By Margaret King
Futures programming classes from UC San Diego Extension have helped Yusuf Morsi prepare for college and a tech career. They have also given him skills he can use as a volunteer for causes he cares about, such as opposing gun violence and alleviating world hunger.
“I want to use what I learn to do work that’s not just for me and not just to get paid,” says Yusuf, who recently graduated from Patrick Henry High School and is headed for UC San Diego in the fall. “I want to do something that actually matters.”
In 2019 Yusuf completed a two-part Futures series on iOS Programming held at his high school, located in the Del Cerro area of San Diego. Now he is enrolled in a three-class Futures series on Front End Web Development, which met at San Ysidro Library before moving online because of the coronavirus pandemic.
UC San Diego Extension created Futures to allow high school students to acquire high-demand career skills while earning Extension credits. Courses are grouped under headings like Program Your Future for coding and Manage Your Future for business management. Scholarships are available to cover course costs.
Long before he signed up for Futures, Yusuf had a career path in mind: “I wanted to be involved in tech – I knew that from a long time ago.” He was inspired in part by his father, a professor of mechanical engineering at San Diego State University.
For a time, Yusuf thought about pursuing mechanical engineering, but when he discovered how much he liked computer programming, he switched his focus. Now he plans to major in electrical engineering at UC San Diego.
“I like the freedom of electrical engineering,” he says. “It’s a versatile career. I could work with computers. I could work in construction. I could do a lot of different things with that kind of degree.”
Yusuf already had taken some coding classes before enrolling in Futures. He had also taken part in career-oriented programs, including a week-long summer camp in construction engineering in Sacramento and the five-week Young Engineer Experience at SDSU.
The Futures iOS Programming class introduced Yusuf and his classmates to Swift, the language used to program apps for Apple devices. “We created a number of apps,” Yusuf says.
“My favorite was one where we could play an audio clip and then press a button and just play that song.”
He found that he had a knack for picking up new coding languages. “In both of the classes, people were sometimes struggling, but it was pretty easy for me – it kind of clicks with my brain,” he says. “Sometimes I was able to help other students in the classes.”
After the Front End Web Development classes moved online, Yusuf missed the fun of the in-person interactions. But he appreciates the flexibility that comes with online instruction.
He also appreciates that the instructor, Phillip Ballo, is readily available when students need help. “The teacher is really nice, and he’s really open for students asking him questions,” Yusuf says.
Yusuf has balanced Futures classes with a heavy schedule of extracurricular activities. At Patrick Henry High, he helped found the Leadership Club and served as president. Yusuf also helped reboot the school’s Math Team and served as treasurer. And he was active in a club called Hear Our Voices, which focuses on social issues. Activities included a trip to the Museum of Tolerance in Los Angeles.

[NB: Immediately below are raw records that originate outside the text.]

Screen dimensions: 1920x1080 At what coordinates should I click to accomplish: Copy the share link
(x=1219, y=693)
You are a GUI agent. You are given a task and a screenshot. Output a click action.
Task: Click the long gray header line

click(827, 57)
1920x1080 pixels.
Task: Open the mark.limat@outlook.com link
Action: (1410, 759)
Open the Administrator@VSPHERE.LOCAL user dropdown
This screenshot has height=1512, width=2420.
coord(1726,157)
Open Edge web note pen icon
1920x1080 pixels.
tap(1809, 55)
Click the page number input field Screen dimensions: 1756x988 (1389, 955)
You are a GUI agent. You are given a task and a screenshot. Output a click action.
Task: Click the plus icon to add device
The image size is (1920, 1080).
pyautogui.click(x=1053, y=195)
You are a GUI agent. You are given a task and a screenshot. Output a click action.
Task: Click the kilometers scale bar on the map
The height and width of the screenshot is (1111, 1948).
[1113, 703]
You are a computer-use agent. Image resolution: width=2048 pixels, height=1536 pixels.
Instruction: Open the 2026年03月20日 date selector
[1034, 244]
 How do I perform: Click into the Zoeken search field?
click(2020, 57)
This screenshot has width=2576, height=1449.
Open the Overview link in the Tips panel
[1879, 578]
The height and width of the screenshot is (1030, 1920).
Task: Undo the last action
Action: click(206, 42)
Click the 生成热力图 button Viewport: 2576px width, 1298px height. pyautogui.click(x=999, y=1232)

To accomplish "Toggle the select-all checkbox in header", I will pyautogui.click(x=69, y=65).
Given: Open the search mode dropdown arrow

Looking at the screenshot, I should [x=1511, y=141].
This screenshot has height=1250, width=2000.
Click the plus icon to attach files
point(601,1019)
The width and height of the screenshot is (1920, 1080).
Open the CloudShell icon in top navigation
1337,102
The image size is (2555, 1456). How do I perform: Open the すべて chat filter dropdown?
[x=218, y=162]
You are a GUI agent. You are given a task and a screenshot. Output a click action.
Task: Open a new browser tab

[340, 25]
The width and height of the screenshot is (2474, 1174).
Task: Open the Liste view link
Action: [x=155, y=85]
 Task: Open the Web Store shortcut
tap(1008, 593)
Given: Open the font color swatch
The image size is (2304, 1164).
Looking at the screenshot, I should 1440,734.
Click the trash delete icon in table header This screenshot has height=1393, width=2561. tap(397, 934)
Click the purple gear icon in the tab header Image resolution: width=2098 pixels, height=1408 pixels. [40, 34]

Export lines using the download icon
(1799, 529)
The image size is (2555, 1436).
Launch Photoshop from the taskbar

In 2018, the horrific mass shooting at Margery Stoneman Douglas High School in Parkland, Florida, motivated Yusuf to become active in the anti-gun-violence movement. “When that shooting happened, it made me realize that it could happen to anyone,” he says. “The kids who were killed have parents and families. I just wanted to get involved in that cause.”
Yusuf has been able to call on his coding skills to help in his volunteer activities. He serves as head of web development and media outreach for the anti-gun-violence group Team Enough Central San Diego. He’s also treasurer for March for Our Lives San Diego, and he has been assigned to create a website for that group.
“I feel like it’s a good use of my time,” Yusuf says of his activism. “It’s more important than playing video games.”
Yusuf is keeping busy during the coronavirus pandemic – and broadening his career skills – with other online studies in addition to Futures classes. He is taking Machine Learning with Stanford University via Coursera and Cybersecurity for Critical Urban Infrastructure with MIT through edX.
After he earns his bachelor’s degree, he plans to get a master’s degree in electrical engineering along with an MBA. “I hope for my main career to be as a manager in electrical engineering,” he says.
The Futures classes have helped set the stage for that career and also for side activities. “I think learning about web development and iOS programming is helping me diversify my background,” he says. “I might want to do some freelance app development or freelance web development in the future.”
At the same time, he plans to keep using his skills to make a difference on issues like hunger and gun violence. “Maybe in the future I could work with nonprofits on the side,” he says.
Yusuf says he would recommend Futures classes to other students – even those with little coding background. “The classes start from the bottom – they teach you everything you need to know,” he says. “Going into Front End Web Development, I didn’t know how to make a website from scratch. And now I can.”